Ayenn l’éternelle était Tout. Elle était partout, tout le temps. Comme il ne peut exister un Tout sans un Rien, Trihiou existait également. Il était le Néant et ne se trouvait nulle part. De son royaume de Vide, il regardait Ayenn avec adoration. Il en était fou amoureux et admirait sa beauté, mais elle ne le voyait jamais. Alors il se lamenta et pleura des océans de larmes. Ces trombes d’eau attirèrent l’attention d’Ayenn. Elle chercha qui les avait créées mas ne vit Rien. Elle soupira. De la mélancolie de son souffle apparut Ephisée, celle qui transmet et répand la vie. L’’agile Ephisée trouva sans peine Trihiou et apporta son message d’amour enflammé à Ayenn. Chacun de ses aller-retours entre les deux amoureux fit apparaître de nouvelles merveilles : avec le baiser d’Ayenn, Trihiou créa la Terre. Ephisée la recouvrit des océans que Trihiou avait pleurés et Ayenn, l’enveloppa du Ciel. Son cœur ardent et passionné devint le radieux soleil de cette nouvelle existence. Chaque jour, Trihiou se gorgeait de sa lumière et, à la tombé de la nuit, lorsque la Déesse s’endormait, il en restituait une partie en l’éparpillant dans le ciel. Pour que le Dieu ne reste pas seul, Ephisée capturait chaque soir le cœur endormi d’Ayenn et l’accrochait dans le ciel à côté du sien. Les deux lunes conjointes rappelle à la Terre qu’ils sont toujours Trois. Ensemble, ils mirent au monde les autres Dieux, qui eux-mêmes parsemèrent la Terre d’une myriade d’îles, les peuplant d’animaux, de plantes et d’humains.

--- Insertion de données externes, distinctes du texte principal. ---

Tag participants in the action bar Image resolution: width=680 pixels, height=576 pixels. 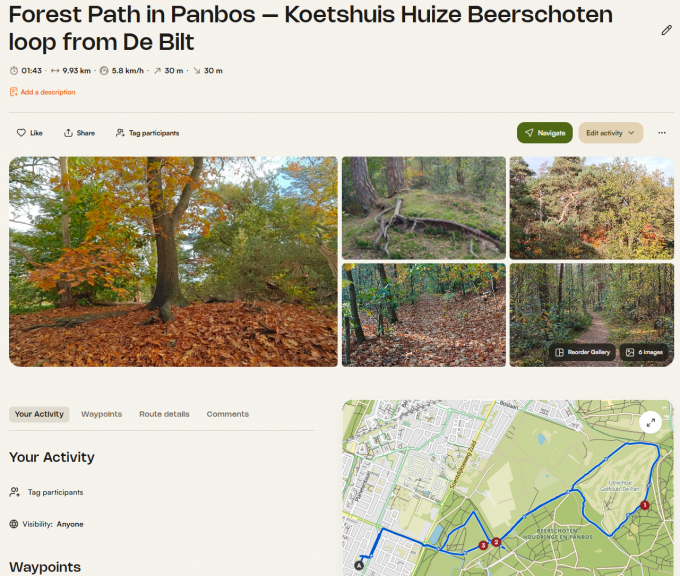147,133
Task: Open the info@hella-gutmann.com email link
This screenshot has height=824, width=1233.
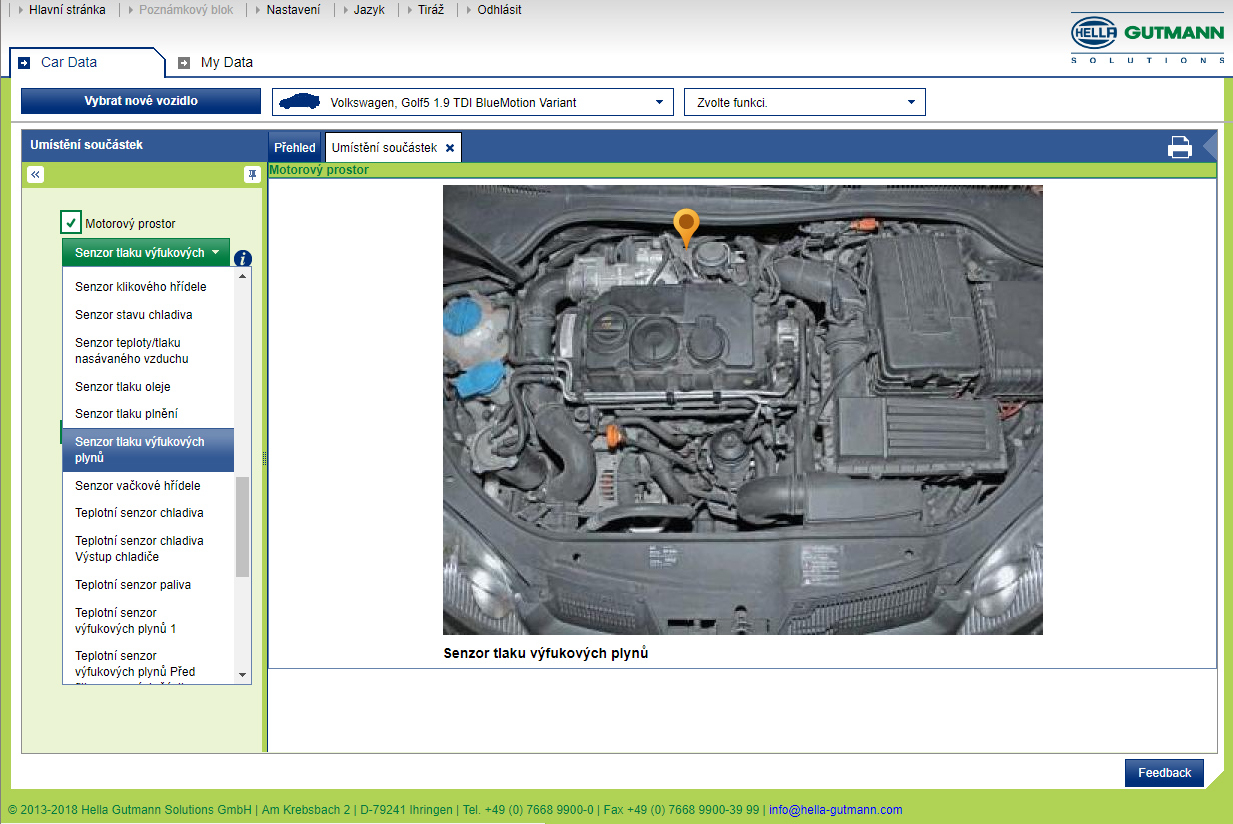Action: (835, 810)
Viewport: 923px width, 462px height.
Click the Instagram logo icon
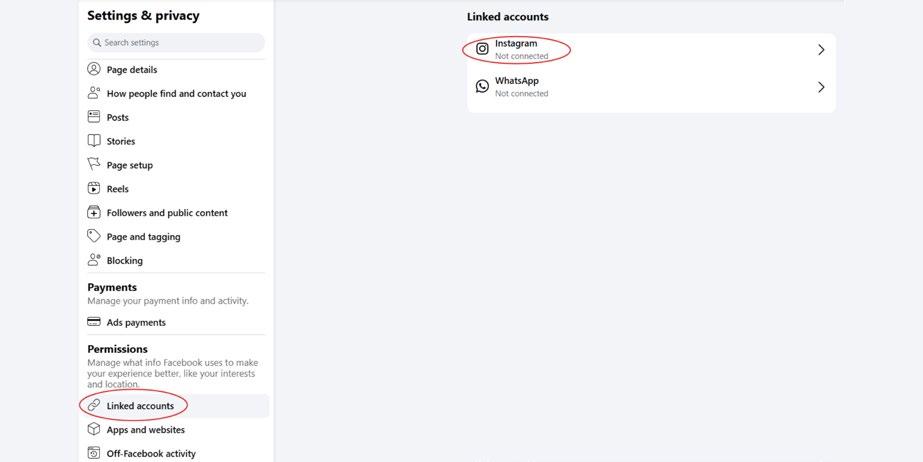pyautogui.click(x=482, y=48)
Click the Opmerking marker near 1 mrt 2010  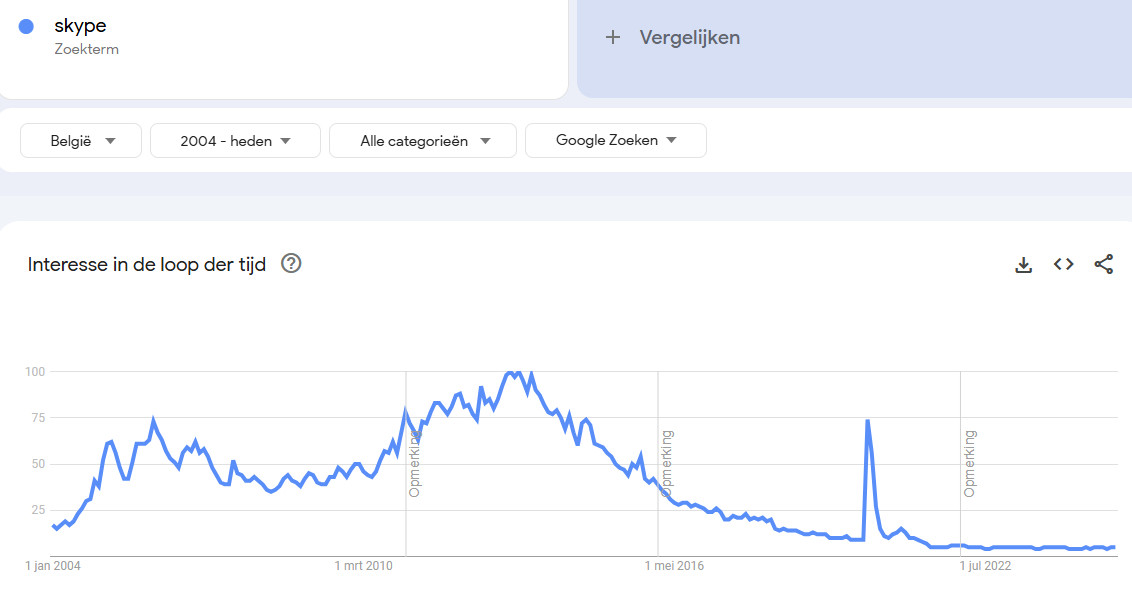point(414,463)
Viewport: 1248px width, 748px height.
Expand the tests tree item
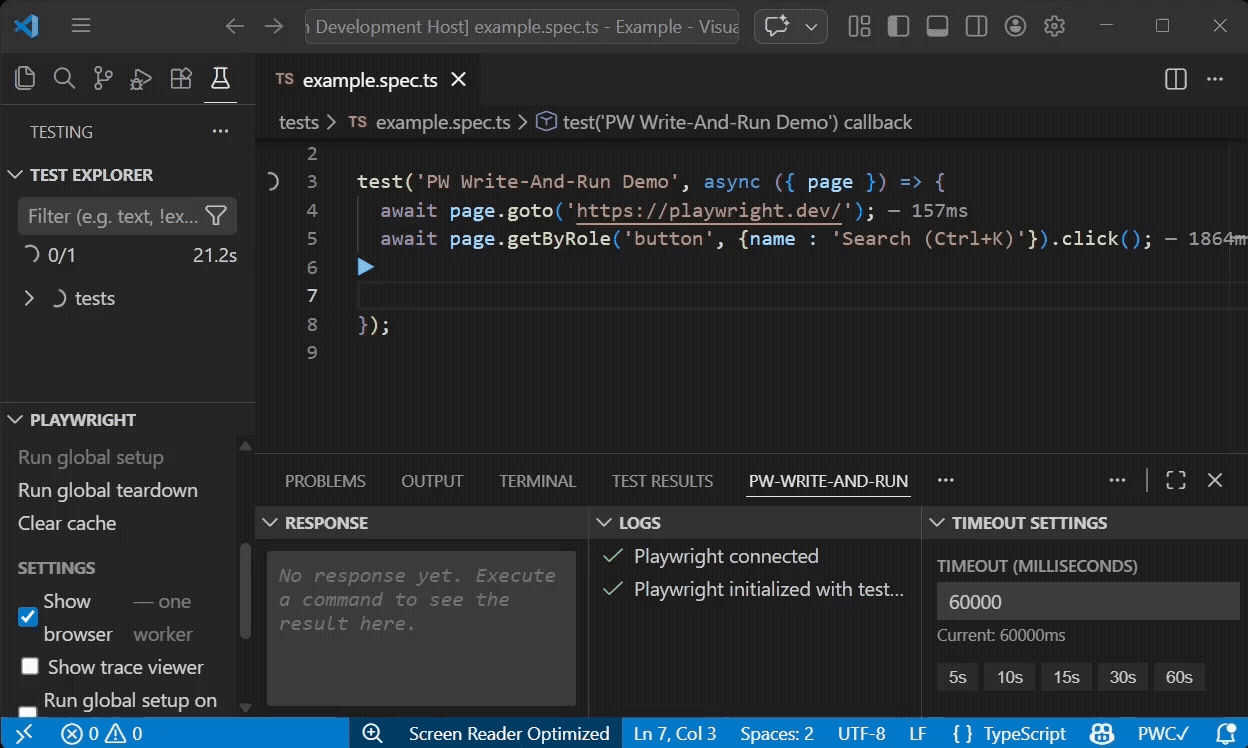[x=28, y=297]
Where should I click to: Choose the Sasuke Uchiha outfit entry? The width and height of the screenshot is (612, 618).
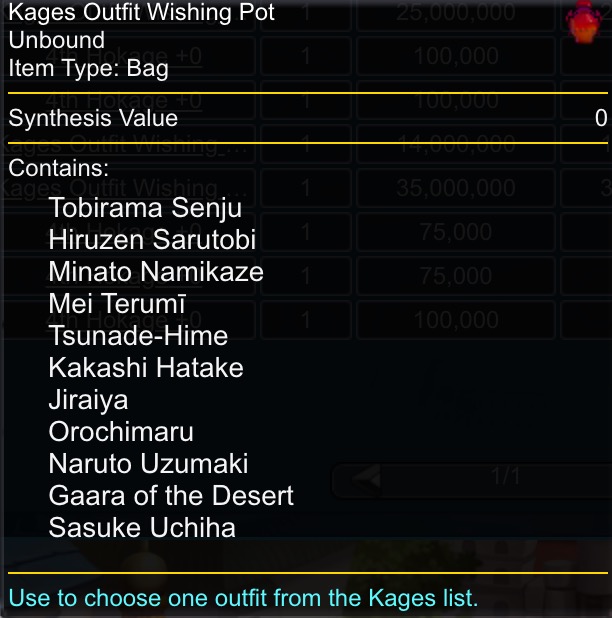pos(142,528)
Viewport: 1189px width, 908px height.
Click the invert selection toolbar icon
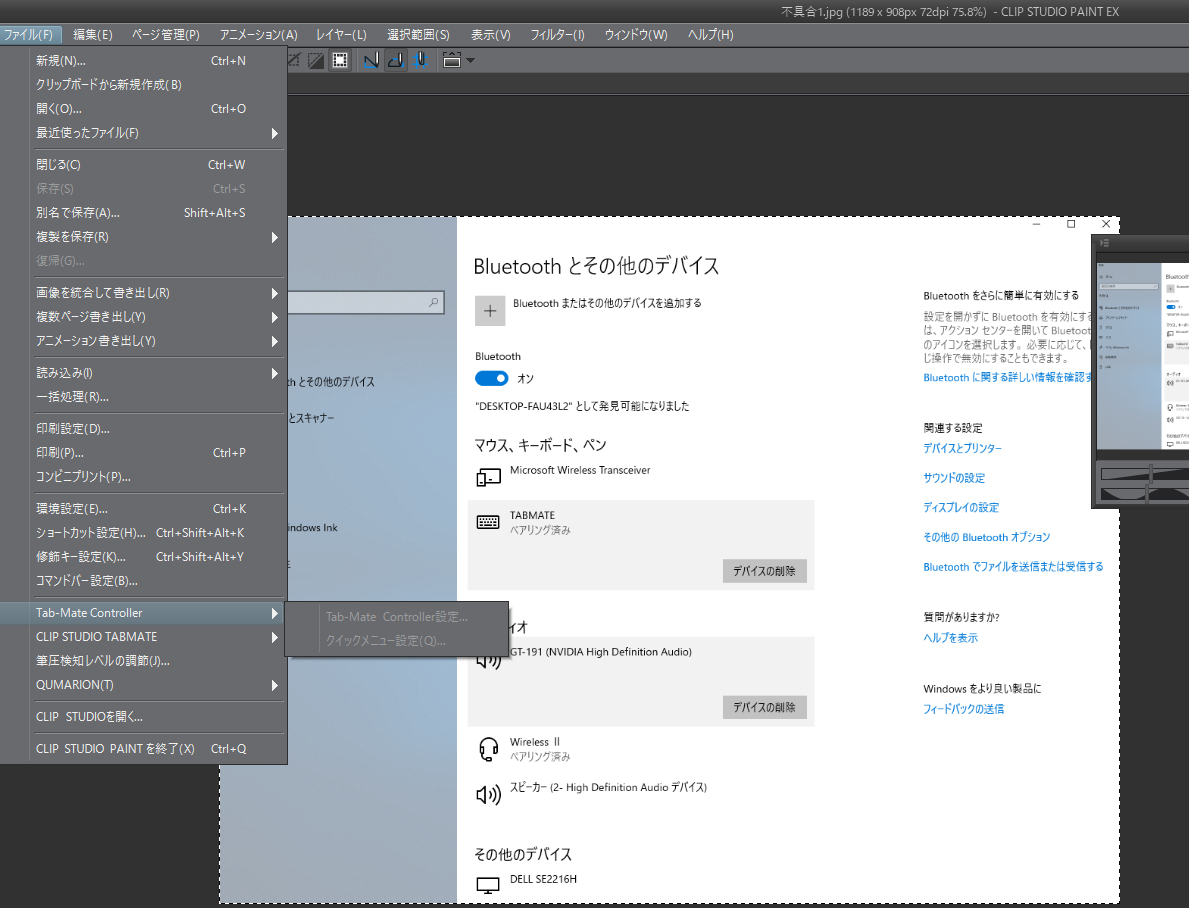pos(316,60)
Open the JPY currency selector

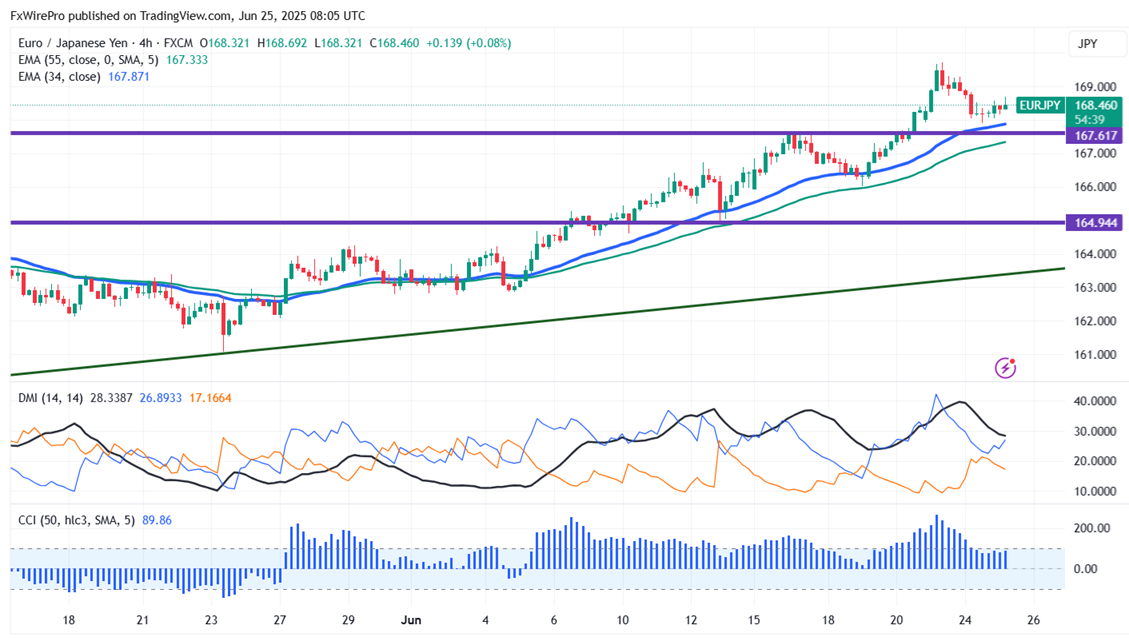tap(1087, 44)
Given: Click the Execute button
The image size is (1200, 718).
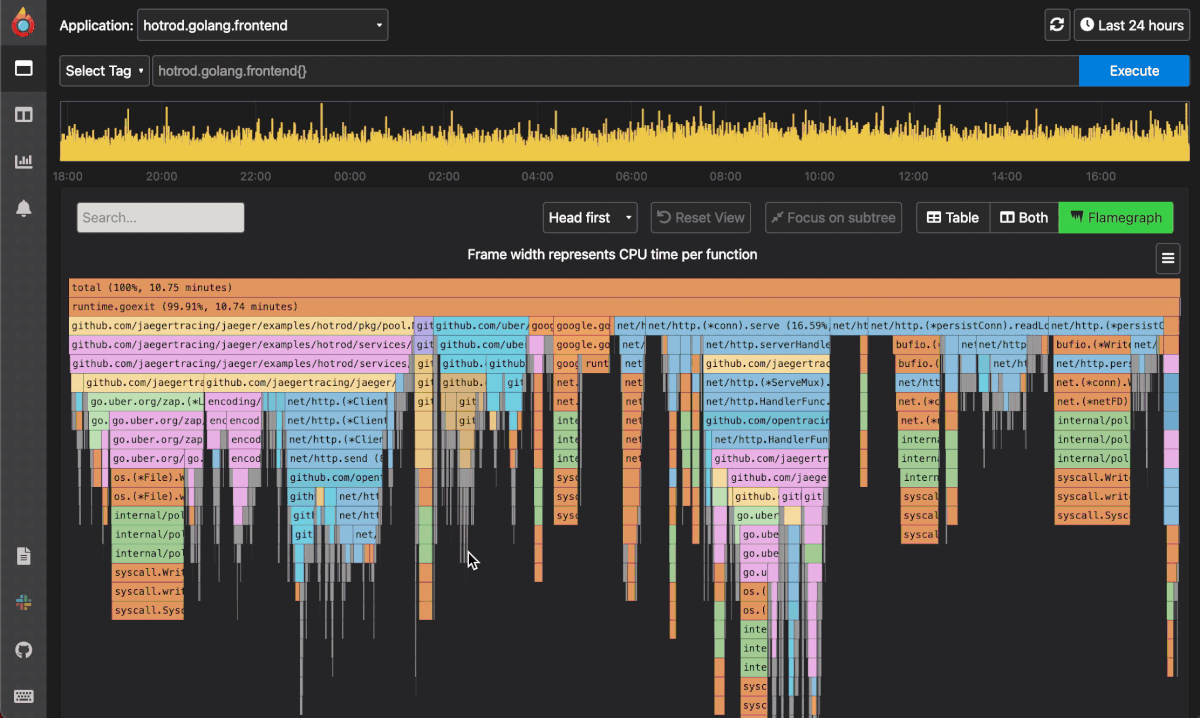Looking at the screenshot, I should pos(1133,70).
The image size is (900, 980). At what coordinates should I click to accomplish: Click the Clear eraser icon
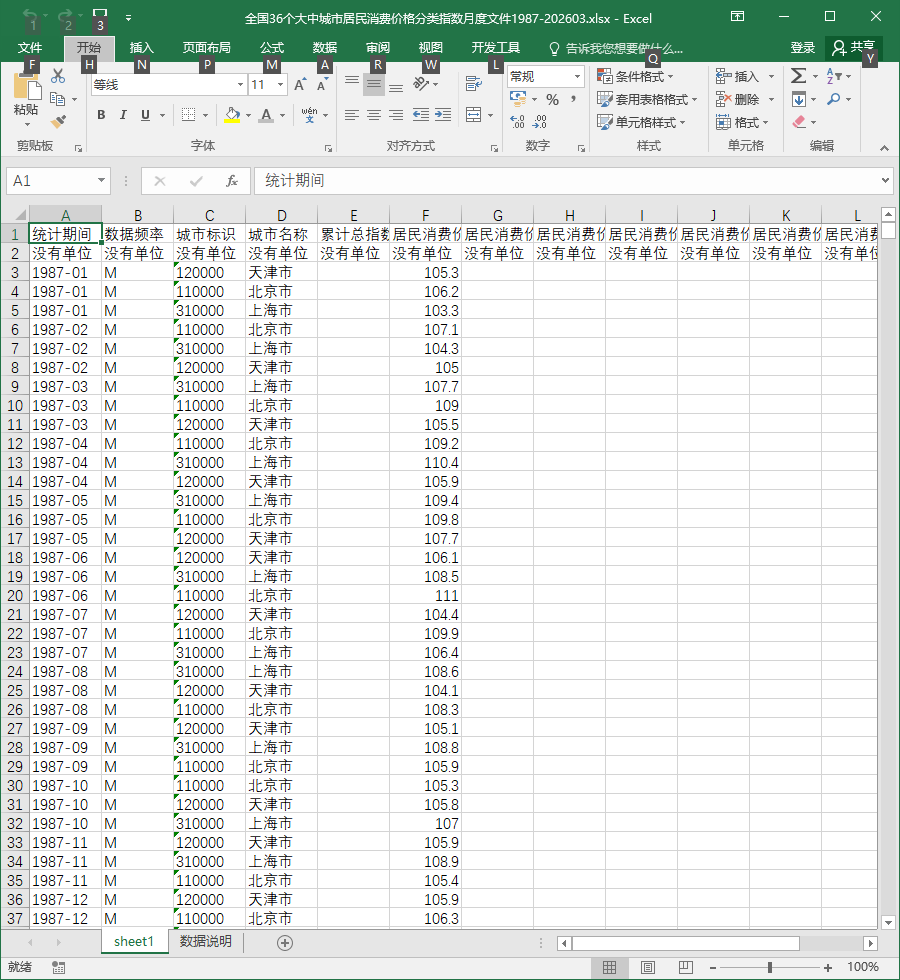tap(799, 122)
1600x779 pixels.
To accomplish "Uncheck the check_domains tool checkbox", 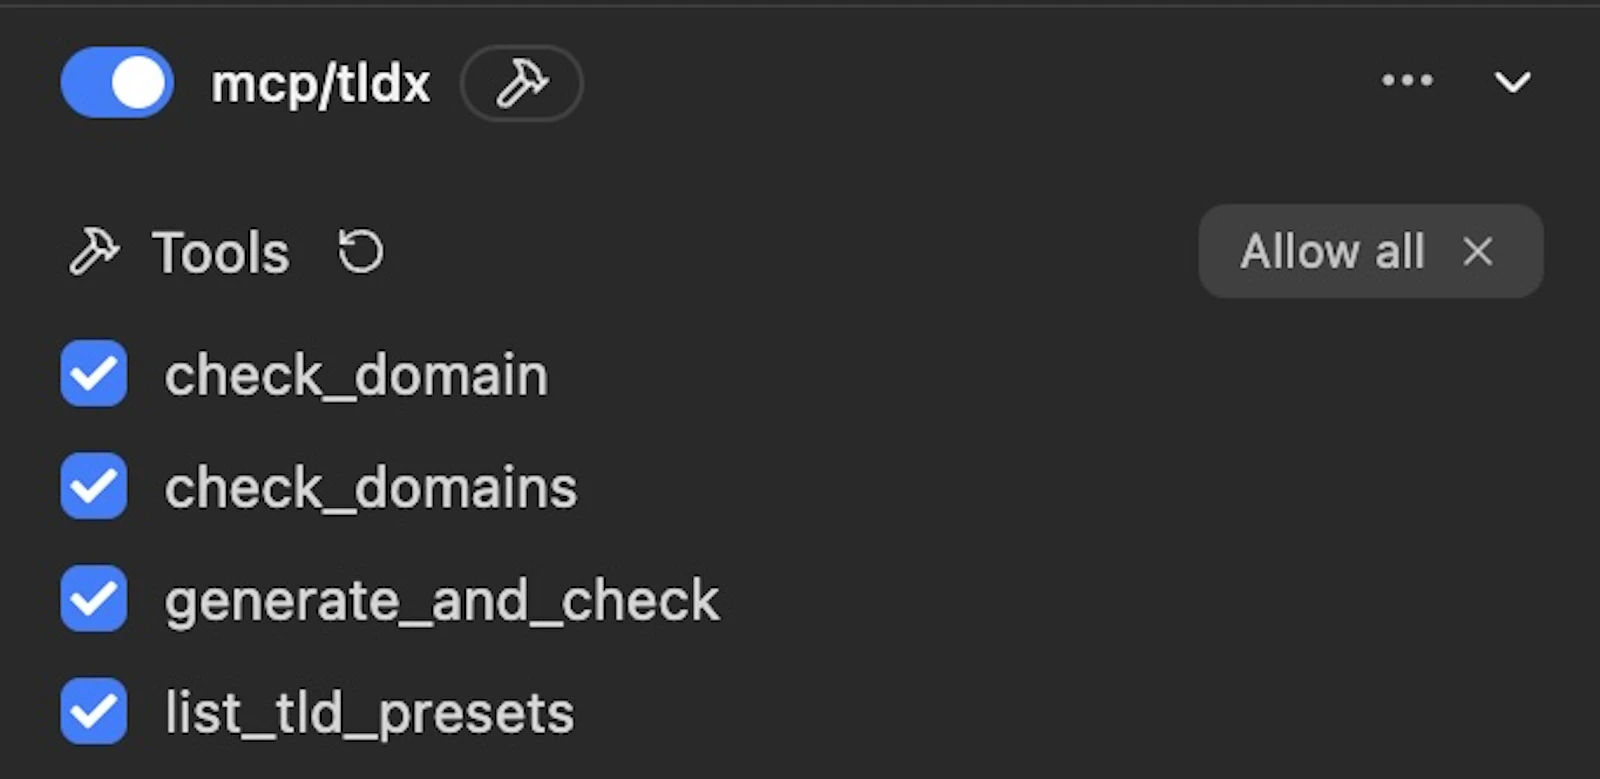I will (x=93, y=487).
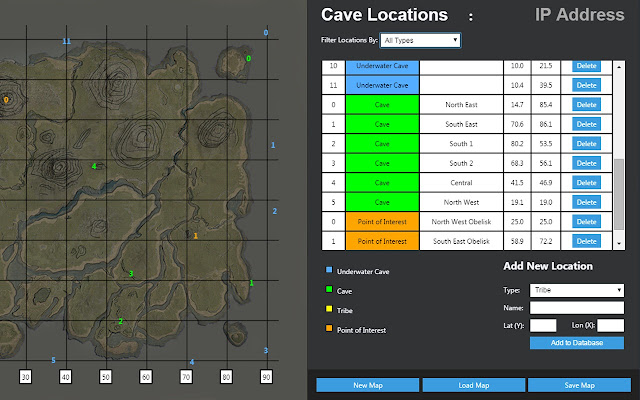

Pour célébrer leur réussite, Ephisée prit un peu de Tout et un peu de Rien pour former une immense île qu’elle déposa au milieu des autres : Takabura. Puis elle embrassa le sol et donna naissance à Alixendro Dres Vrienne, le premier Empereur. Satisfaite, elle montra son œuvre à Ayenn et Trihiou. Ils peuplèrent ensemble cette terre, faisant de nous les enfants des Trois, un peuple civilisé et prospère.
- Bien, je constate que tu n’es pas totalement inculte. Il s’agit certes de la version provinciale véhiculée par les bardes de village, mais l’essentiel y est.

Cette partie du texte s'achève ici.